>> START EXERCISE DATA
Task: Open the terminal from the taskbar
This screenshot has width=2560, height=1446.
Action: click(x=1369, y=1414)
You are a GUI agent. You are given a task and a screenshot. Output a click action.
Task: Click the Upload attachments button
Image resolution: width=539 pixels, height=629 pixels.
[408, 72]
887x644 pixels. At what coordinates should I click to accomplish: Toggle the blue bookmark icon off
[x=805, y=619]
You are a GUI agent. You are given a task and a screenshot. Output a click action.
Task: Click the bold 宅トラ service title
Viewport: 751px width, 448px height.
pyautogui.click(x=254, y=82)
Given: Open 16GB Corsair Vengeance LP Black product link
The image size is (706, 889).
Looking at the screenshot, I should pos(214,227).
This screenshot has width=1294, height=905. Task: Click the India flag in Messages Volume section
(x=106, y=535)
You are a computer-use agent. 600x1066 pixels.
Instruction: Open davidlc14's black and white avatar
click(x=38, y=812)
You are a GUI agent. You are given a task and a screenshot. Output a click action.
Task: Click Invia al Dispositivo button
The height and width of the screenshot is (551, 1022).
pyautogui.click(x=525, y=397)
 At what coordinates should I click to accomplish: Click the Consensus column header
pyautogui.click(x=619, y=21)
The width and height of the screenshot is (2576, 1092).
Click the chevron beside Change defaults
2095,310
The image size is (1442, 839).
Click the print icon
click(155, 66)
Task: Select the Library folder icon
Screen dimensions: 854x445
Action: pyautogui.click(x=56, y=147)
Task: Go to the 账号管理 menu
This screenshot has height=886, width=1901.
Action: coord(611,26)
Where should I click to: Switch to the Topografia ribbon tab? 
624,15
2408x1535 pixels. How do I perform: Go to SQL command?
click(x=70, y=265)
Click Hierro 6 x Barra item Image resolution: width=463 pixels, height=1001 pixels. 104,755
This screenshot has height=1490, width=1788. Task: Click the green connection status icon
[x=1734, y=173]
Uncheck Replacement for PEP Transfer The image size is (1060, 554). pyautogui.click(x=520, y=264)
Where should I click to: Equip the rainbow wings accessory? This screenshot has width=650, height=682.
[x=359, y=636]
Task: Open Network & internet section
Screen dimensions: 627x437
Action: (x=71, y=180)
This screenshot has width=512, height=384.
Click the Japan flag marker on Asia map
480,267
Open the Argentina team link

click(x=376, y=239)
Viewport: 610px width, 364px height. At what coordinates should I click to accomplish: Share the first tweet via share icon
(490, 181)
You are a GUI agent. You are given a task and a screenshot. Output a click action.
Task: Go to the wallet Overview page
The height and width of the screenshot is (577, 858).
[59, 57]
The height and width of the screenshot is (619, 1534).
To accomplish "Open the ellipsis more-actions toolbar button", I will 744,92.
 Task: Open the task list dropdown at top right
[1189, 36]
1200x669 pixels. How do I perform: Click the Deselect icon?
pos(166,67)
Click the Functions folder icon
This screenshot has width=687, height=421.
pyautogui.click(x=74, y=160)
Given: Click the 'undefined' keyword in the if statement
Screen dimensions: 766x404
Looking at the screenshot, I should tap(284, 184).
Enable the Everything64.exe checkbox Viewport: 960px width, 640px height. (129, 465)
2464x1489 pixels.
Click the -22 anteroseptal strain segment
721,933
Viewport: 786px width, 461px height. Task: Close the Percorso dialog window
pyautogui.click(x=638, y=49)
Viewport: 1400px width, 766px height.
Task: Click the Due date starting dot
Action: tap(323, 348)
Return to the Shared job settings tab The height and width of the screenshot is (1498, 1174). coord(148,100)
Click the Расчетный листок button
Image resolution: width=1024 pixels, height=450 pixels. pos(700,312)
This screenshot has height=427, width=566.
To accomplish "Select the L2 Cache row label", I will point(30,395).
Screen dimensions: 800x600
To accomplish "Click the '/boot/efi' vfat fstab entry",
>> END EXERCISE DATA
OBJECTIVE
Reproduce all of the rows above word for word.

SOLUTION TO THIS EXERCISE
Task: Open the terminal from the taskbar
This screenshot has width=2560, height=1446.
Action: click(x=1369, y=1414)
You are a GUI agent. You are given a task and a screenshot. Output a click action.
Task: Click the Upload attachments button
Image resolution: width=539 pixels, height=629 pixels.
[408, 72]
887x644 pixels. At what coordinates should I click to accomplish: Toggle the blue bookmark icon off
[x=805, y=619]
You are a GUI agent. You are given a task and a screenshot. Output a click action.
Task: Click the bold 宅トラ service title
Viewport: 751px width, 448px height.
pyautogui.click(x=254, y=82)
Given: Open 16GB Corsair Vengeance LP Black product link
The image size is (706, 889).
Looking at the screenshot, I should pos(214,227).
This screenshot has width=1294, height=905. Task: Click the India flag in Messages Volume section
(x=106, y=535)
You are a computer-use agent. 600x1066 pixels.
Instruction: Open davidlc14's black and white avatar
click(x=38, y=812)
You are a GUI agent. You are given a task and a screenshot. Output a click action.
Task: Click Invia al Dispositivo button
The height and width of the screenshot is (551, 1022).
pyautogui.click(x=525, y=397)
 At what coordinates should I click to accomplish: Click the Consensus column header
pyautogui.click(x=619, y=21)
The width and height of the screenshot is (2576, 1092).
Click the chevron beside Change defaults
2095,310
The image size is (1442, 839).
Click the print icon
click(155, 66)
Task: Select the Library folder icon
Screen dimensions: 854x445
Action: pyautogui.click(x=56, y=147)
Task: Go to the 账号管理 menu
This screenshot has height=886, width=1901.
Action: coord(611,26)
Where should I click to: Switch to the Topografia ribbon tab? 
624,15
2408x1535 pixels. How do I perform: Go to SQL command?
click(x=70, y=265)
Click Hierro 6 x Barra item Image resolution: width=463 pixels, height=1001 pixels. 104,755
This screenshot has height=1490, width=1788. Task: Click the green connection status icon
[x=1734, y=173]
Uncheck Replacement for PEP Transfer The image size is (1060, 554). pyautogui.click(x=520, y=264)
Where should I click to: Equip the rainbow wings accessory? This screenshot has width=650, height=682.
[x=359, y=636]
Task: Open Network & internet section
Screen dimensions: 627x437
Action: (x=71, y=180)
This screenshot has width=512, height=384.
Click the Japan flag marker on Asia map
480,267
Open the Argentina team link

click(x=376, y=239)
Viewport: 610px width, 364px height. At what coordinates should I click to accomplish: Share the first tweet via share icon
(490, 181)
You are a GUI agent. You are given a task and a screenshot. Output a click action.
Task: Go to the wallet Overview page
The height and width of the screenshot is (577, 858).
[59, 57]
The height and width of the screenshot is (619, 1534).
To accomplish "Open the ellipsis more-actions toolbar button", I will 744,92.
 Task: Open the task list dropdown at top right
[1189, 36]
1200x669 pixels. How do I perform: Click the Deselect icon?
pos(166,67)
Click the Functions folder icon
This screenshot has width=687, height=421.
pyautogui.click(x=74, y=160)
Given: Click the 'undefined' keyword in the if statement
Screen dimensions: 766x404
Looking at the screenshot, I should tap(284, 184).
Enable the Everything64.exe checkbox Viewport: 960px width, 640px height. (129, 465)
2464x1489 pixels.
Click the -22 anteroseptal strain segment
721,933
Viewport: 786px width, 461px height. Task: Close the Percorso dialog window
pyautogui.click(x=638, y=49)
Viewport: 1400px width, 766px height.
Task: Click the Due date starting dot
Action: tap(323, 348)
Return to the Shared job settings tab The height and width of the screenshot is (1498, 1174). coord(148,100)
Click the Расчетный листок button
Image resolution: width=1024 pixels, height=450 pixels. pos(700,312)
This screenshot has height=427, width=566.
To accomplish "Select the L2 Cache row label", I will point(30,395).
Screen dimensions: 800x600
To accomplish "Click the '/boot/efi' vfat fstab entry",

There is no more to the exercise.